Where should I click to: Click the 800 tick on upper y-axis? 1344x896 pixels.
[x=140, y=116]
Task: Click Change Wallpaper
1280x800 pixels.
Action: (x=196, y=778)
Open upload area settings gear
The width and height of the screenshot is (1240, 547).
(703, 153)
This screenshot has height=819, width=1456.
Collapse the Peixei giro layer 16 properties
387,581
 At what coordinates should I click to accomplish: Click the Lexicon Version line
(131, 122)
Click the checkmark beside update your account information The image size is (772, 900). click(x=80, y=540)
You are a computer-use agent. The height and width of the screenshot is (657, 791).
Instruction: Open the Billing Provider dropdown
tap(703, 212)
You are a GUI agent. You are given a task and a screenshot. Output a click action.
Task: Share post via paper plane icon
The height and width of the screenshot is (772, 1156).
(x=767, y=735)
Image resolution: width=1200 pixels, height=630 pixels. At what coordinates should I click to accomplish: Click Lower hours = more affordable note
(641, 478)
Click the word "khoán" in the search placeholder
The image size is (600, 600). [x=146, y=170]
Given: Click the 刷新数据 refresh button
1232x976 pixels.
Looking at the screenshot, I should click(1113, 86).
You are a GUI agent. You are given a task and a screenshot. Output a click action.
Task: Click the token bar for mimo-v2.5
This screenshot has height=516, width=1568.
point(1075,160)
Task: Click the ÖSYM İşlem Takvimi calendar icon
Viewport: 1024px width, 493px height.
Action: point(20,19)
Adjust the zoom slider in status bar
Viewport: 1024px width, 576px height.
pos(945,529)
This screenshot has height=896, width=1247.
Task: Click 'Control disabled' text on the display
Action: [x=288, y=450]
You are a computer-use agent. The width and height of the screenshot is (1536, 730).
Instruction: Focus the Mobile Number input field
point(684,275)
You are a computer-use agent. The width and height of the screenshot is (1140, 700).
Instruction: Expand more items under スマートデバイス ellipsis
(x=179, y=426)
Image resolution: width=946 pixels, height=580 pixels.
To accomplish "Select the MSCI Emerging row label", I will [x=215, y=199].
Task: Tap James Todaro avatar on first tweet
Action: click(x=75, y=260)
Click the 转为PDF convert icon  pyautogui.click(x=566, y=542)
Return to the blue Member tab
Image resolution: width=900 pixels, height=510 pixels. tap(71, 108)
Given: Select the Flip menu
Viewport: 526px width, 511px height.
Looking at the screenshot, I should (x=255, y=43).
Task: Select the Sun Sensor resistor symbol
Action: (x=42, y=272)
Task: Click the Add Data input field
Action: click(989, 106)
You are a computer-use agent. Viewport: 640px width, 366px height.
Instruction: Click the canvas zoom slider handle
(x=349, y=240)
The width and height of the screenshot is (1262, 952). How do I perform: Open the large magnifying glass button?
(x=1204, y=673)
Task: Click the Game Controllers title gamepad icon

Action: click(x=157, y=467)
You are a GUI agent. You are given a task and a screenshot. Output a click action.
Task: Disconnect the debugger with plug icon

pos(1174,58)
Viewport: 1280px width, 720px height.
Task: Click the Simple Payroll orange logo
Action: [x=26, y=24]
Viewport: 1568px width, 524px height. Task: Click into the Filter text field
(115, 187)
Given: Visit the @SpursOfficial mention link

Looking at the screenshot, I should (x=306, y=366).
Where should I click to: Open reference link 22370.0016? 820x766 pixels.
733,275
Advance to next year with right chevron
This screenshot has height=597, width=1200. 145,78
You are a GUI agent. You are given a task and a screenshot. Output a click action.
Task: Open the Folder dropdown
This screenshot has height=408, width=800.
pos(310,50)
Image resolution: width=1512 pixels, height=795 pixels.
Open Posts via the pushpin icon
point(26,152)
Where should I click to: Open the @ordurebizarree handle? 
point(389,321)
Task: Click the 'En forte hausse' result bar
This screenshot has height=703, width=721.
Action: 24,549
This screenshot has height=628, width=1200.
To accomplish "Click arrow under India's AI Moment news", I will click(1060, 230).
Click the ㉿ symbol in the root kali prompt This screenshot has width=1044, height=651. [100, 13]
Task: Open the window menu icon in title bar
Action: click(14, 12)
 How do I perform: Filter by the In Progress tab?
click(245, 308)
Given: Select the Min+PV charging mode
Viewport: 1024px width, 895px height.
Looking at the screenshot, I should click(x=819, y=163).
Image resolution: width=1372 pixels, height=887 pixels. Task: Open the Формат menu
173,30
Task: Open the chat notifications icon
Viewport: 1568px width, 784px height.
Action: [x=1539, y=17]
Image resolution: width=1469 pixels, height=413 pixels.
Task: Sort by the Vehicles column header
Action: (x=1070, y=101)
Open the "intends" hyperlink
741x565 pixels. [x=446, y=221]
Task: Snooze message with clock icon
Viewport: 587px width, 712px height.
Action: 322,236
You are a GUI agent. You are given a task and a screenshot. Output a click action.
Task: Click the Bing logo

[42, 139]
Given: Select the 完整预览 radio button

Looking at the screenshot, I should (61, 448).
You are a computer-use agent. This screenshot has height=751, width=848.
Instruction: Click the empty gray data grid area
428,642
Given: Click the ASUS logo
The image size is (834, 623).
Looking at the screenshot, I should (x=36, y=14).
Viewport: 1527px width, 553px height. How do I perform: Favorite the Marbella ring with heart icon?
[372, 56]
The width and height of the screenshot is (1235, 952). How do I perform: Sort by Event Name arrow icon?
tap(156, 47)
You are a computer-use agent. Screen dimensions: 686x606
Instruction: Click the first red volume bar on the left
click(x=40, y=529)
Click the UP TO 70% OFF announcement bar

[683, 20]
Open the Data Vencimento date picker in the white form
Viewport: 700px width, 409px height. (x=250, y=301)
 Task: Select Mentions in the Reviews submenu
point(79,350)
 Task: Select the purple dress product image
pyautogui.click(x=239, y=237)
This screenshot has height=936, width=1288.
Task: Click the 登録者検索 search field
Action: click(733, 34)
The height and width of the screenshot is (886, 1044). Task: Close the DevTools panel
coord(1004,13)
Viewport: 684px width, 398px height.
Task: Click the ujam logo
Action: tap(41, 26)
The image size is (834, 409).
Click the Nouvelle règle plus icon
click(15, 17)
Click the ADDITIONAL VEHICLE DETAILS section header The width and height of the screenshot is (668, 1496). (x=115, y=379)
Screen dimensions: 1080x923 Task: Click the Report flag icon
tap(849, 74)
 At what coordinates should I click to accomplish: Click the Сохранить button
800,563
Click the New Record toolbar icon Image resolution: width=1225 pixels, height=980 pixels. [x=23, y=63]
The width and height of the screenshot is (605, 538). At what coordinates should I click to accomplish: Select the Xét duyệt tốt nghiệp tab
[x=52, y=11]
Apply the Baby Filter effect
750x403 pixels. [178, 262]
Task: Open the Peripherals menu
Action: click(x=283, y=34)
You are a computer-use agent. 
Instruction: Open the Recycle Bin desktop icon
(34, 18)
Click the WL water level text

=======

● **Required work**
Here you need to write out the listing above exactly, from its first line to its last.

● **Worked solution**
Where should I click to: Click the 800 tick on upper y-axis? 1344x896 pixels.
[x=140, y=116]
Task: Click Change Wallpaper
1280x800 pixels.
Action: (x=196, y=778)
Open upload area settings gear
The width and height of the screenshot is (1240, 547).
(703, 153)
This screenshot has height=819, width=1456.
Collapse the Peixei giro layer 16 properties
387,581
 At what coordinates should I click to accomplish: Click the Lexicon Version line
(131, 122)
Click the checkmark beside update your account information The image size is (772, 900). click(x=80, y=540)
You are a computer-use agent. The height and width of the screenshot is (657, 791).
Instruction: Open the Billing Provider dropdown
tap(703, 212)
You are a GUI agent. You are given a task and a screenshot. Output a click action.
Task: Share post via paper plane icon
The height and width of the screenshot is (772, 1156).
(x=767, y=735)
Image resolution: width=1200 pixels, height=630 pixels. At what coordinates should I click to accomplish: Click Lower hours = more affordable note
(641, 478)
Click the word "khoán" in the search placeholder
The image size is (600, 600). [x=146, y=170]
Given: Click the 刷新数据 refresh button
1232x976 pixels.
Looking at the screenshot, I should click(1113, 86).
You are a GUI agent. You are given a task and a screenshot. Output a click action.
Task: Click the token bar for mimo-v2.5
This screenshot has height=516, width=1568.
point(1075,160)
Task: Click the ÖSYM İşlem Takvimi calendar icon
Viewport: 1024px width, 493px height.
Action: point(20,19)
Adjust the zoom slider in status bar
Viewport: 1024px width, 576px height.
pos(945,529)
This screenshot has height=896, width=1247.
Task: Click 'Control disabled' text on the display
Action: [x=288, y=450]
You are a computer-use agent. The width and height of the screenshot is (1536, 730).
Instruction: Focus the Mobile Number input field
point(684,275)
You are a computer-use agent. The width and height of the screenshot is (1140, 700).
Instruction: Expand more items under スマートデバイス ellipsis
(x=179, y=426)
Image resolution: width=946 pixels, height=580 pixels.
To accomplish "Select the MSCI Emerging row label", I will [x=215, y=199].
Task: Tap James Todaro avatar on first tweet
Action: click(x=75, y=260)
Click the 转为PDF convert icon  pyautogui.click(x=566, y=542)
Return to the blue Member tab
Image resolution: width=900 pixels, height=510 pixels. tap(71, 108)
Given: Select the Flip menu
Viewport: 526px width, 511px height.
Looking at the screenshot, I should (x=255, y=43).
Task: Select the Sun Sensor resistor symbol
Action: (x=42, y=272)
Task: Click the Add Data input field
Action: click(989, 106)
You are a computer-use agent. Viewport: 640px width, 366px height.
Instruction: Click the canvas zoom slider handle
(x=349, y=240)
The width and height of the screenshot is (1262, 952). How do I perform: Open the large magnifying glass button?
(x=1204, y=673)
Task: Click the Game Controllers title gamepad icon

Action: click(x=157, y=467)
You are a GUI agent. You are given a task and a screenshot. Output a click action.
Task: Disconnect the debugger with plug icon

pos(1174,58)
Viewport: 1280px width, 720px height.
Task: Click the Simple Payroll orange logo
Action: [x=26, y=24]
Viewport: 1568px width, 524px height. Task: Click into the Filter text field
(115, 187)
Given: Visit the @SpursOfficial mention link

Looking at the screenshot, I should (x=306, y=366).
Where should I click to: Open reference link 22370.0016? 820x766 pixels.
733,275
Advance to next year with right chevron
This screenshot has height=597, width=1200. 145,78
You are a GUI agent. You are given a task and a screenshot. Output a click action.
Task: Open the Folder dropdown
This screenshot has height=408, width=800.
pos(310,50)
Image resolution: width=1512 pixels, height=795 pixels.
Open Posts via the pushpin icon
point(26,152)
Where should I click to: Open the @ordurebizarree handle? 
point(389,321)
Task: Click the 'En forte hausse' result bar
This screenshot has height=703, width=721.
Action: 24,549
This screenshot has height=628, width=1200.
To accomplish "Click arrow under India's AI Moment news", I will click(1060, 230).
Click the ㉿ symbol in the root kali prompt This screenshot has width=1044, height=651. [100, 13]
Task: Open the window menu icon in title bar
Action: click(14, 12)
 How do I perform: Filter by the In Progress tab?
click(245, 308)
Given: Select the Min+PV charging mode
Viewport: 1024px width, 895px height.
Looking at the screenshot, I should click(x=819, y=163).
Image resolution: width=1372 pixels, height=887 pixels. Task: Open the Формат menu
173,30
Task: Open the chat notifications icon
Viewport: 1568px width, 784px height.
Action: [x=1539, y=17]
Image resolution: width=1469 pixels, height=413 pixels.
Task: Sort by the Vehicles column header
Action: (x=1070, y=101)
Open the "intends" hyperlink
741x565 pixels. [x=446, y=221]
Task: Snooze message with clock icon
Viewport: 587px width, 712px height.
Action: 322,236
You are a GUI agent. You are given a task and a screenshot. Output a click action.
Task: Click the Bing logo

[42, 139]
Given: Select the 完整预览 radio button

Looking at the screenshot, I should (61, 448).
You are a computer-use agent. This screenshot has height=751, width=848.
Instruction: Click the empty gray data grid area
428,642
Given: Click the ASUS logo
The image size is (834, 623).
Looking at the screenshot, I should (x=36, y=14).
Viewport: 1527px width, 553px height. How do I perform: Favorite the Marbella ring with heart icon?
[372, 56]
The width and height of the screenshot is (1235, 952). How do I perform: Sort by Event Name arrow icon?
tap(156, 47)
You are a computer-use agent. Screen dimensions: 686x606
Instruction: Click the first red volume bar on the left
click(x=40, y=529)
Click the UP TO 70% OFF announcement bar

[683, 20]
Open the Data Vencimento date picker in the white form
Viewport: 700px width, 409px height. (x=250, y=301)
 Task: Select Mentions in the Reviews submenu
point(79,350)
 Task: Select the purple dress product image
pyautogui.click(x=239, y=237)
This screenshot has height=936, width=1288.
Task: Click the 登録者検索 search field
Action: click(733, 34)
The height and width of the screenshot is (886, 1044). Task: Close the DevTools panel
coord(1004,13)
Viewport: 684px width, 398px height.
Task: Click the ujam logo
Action: tap(41, 26)
The image size is (834, 409).
Click the Nouvelle règle plus icon
click(15, 17)
Click the ADDITIONAL VEHICLE DETAILS section header The width and height of the screenshot is (668, 1496). (x=115, y=379)
Screen dimensions: 1080x923 Task: Click the Report flag icon
tap(849, 74)
 At what coordinates should I click to accomplish: Click the Сохранить button
800,563
Click the New Record toolbar icon Image resolution: width=1225 pixels, height=980 pixels. [x=23, y=63]
The width and height of the screenshot is (605, 538). At what coordinates should I click to accomplish: Select the Xét duyệt tốt nghiệp tab
[x=52, y=11]
Apply the Baby Filter effect
750x403 pixels. [178, 262]
Task: Open the Peripherals menu
Action: click(x=283, y=34)
You are a computer-use agent. 
Instruction: Open the Recycle Bin desktop icon
(34, 18)
Click the WL water level text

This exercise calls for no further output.